Stoffwechsel, Psyche und Komorbiditäten im Blick behalten
Zur Prävention und frühzeitigen Behandlung von Begleiterkrankungen empfiehlt die S2k-Leitlinie ein strukturiertes Risikofaktor-Screening bei Patientinnen mit PCOS. Zentrale Bedeutung hat dabei die Überprüfung des Glukosestoffwechsels, etwa mittels oralem Glukosetoleranztest. Gleichzeitig relativiert die Leitlinie die bislang häufig überschätzte Rolle der Insulinresistenzmessung als alleinige Entscheidungsgrundlage für die Therapieplanung. Ergänzend sollten regelmäßig Gewicht, Blutdruck und Fettstoffwechsel kontrolliert werden, um frühzeitig präventive oder therapeutische Maßnahmen einleiten zu können.

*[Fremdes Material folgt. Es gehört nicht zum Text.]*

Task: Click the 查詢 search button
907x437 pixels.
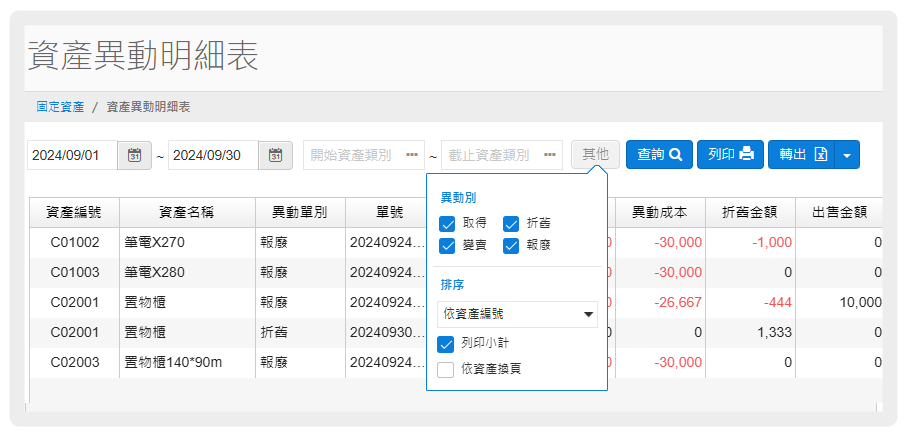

Auch psychische Aspekte verdienen Aufmerksamkeit: Depressionen, Angststörungen oder ein gestörtes Körperbild sind häufige Begleiterscheinungen des PCOS. Diese sollten aktiv erfragt und frühzeitig in die Behandlungsstrategie integriert werden.

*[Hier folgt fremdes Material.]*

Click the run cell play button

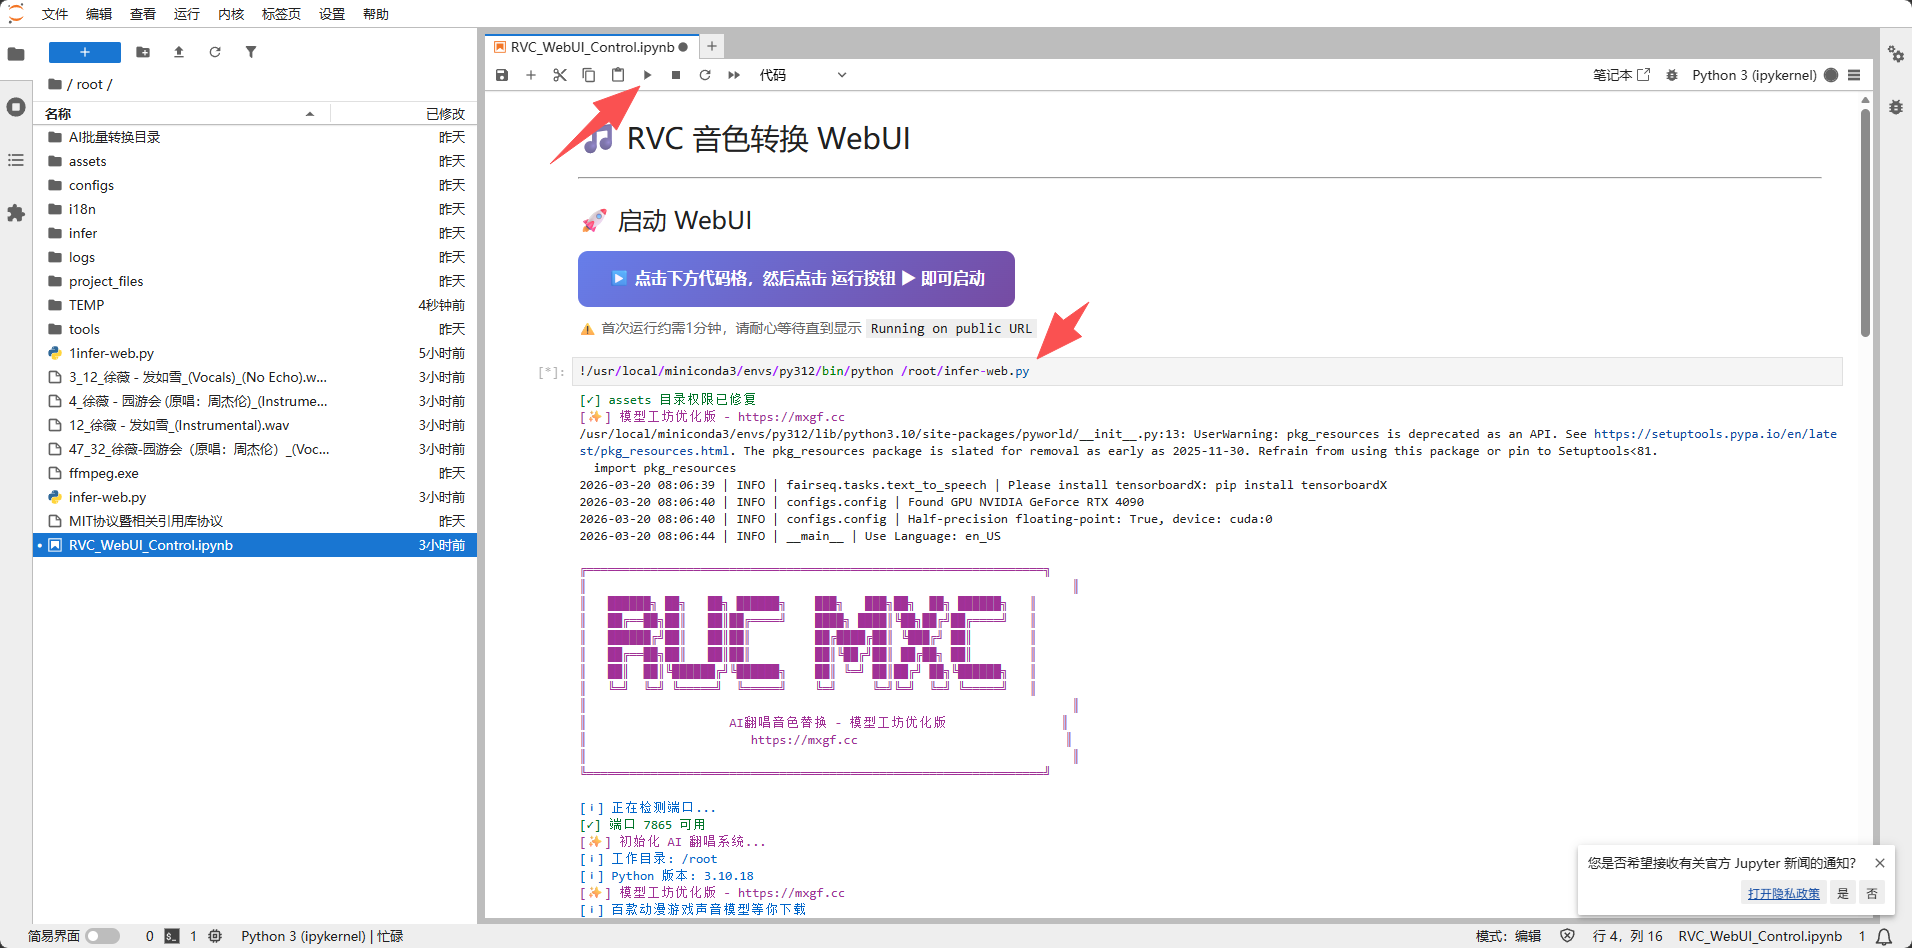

S2k-Leitlinie stärkt interdisziplinäre Versorgung
Die Behandlung des polyzystischen Ovarialsyndroms erfordert einen multimodalen, individuell abgestimmten Therapieansatz. Im Zentrum stehen Lebensstilmaßnahmen wie regelmäßige körperliche Aktivität, gesunde Ernährung und – bei Übergewicht – eine gezielte Gewichtsreduktion. Diese Basisinterventionen bilden die Grundlage jeder weiteren Therapie und sollten Patientinnen zunächst dort unterstützen, wo sie selbst Einfluss nehmen können. Je nach klinischem Erscheinungsbild und bestehendem Kinderwunsch lassen sich Lebensstiländerungen durch medikamentöse Optionen ergänzen, etwa mit oralen Kontrazeptiva, Metformin oder antiandrogen wirkenden Substanzen. Die Leitlinie betont dabei ausdrücklich die Bedeutung einer fachübergreifenden Zusammenarbeit. Nur ein Team aus Endokrinologie, Gynäkologie, Diabetologie und Psychologie kann die komplexe Symptomatik ganzheitlich adressieren und Folgekomplikationen vorbeugen.
Mit der neuen S2k-Leitlinie steht Ärzt:innen eine evidenzbasierte, praxisnahe Orientierungshilfe zur Verfügung. Auch Angehörige anderer Gesundheitsberufe und Patient:innen selbst profitieren von einem strukturierten und aktuellen Wissensstand. Eine ergänzende Patientenleitlinie ist bereits in Vorbereitung und soll im Laufe des Jahres veröffentlicht werden.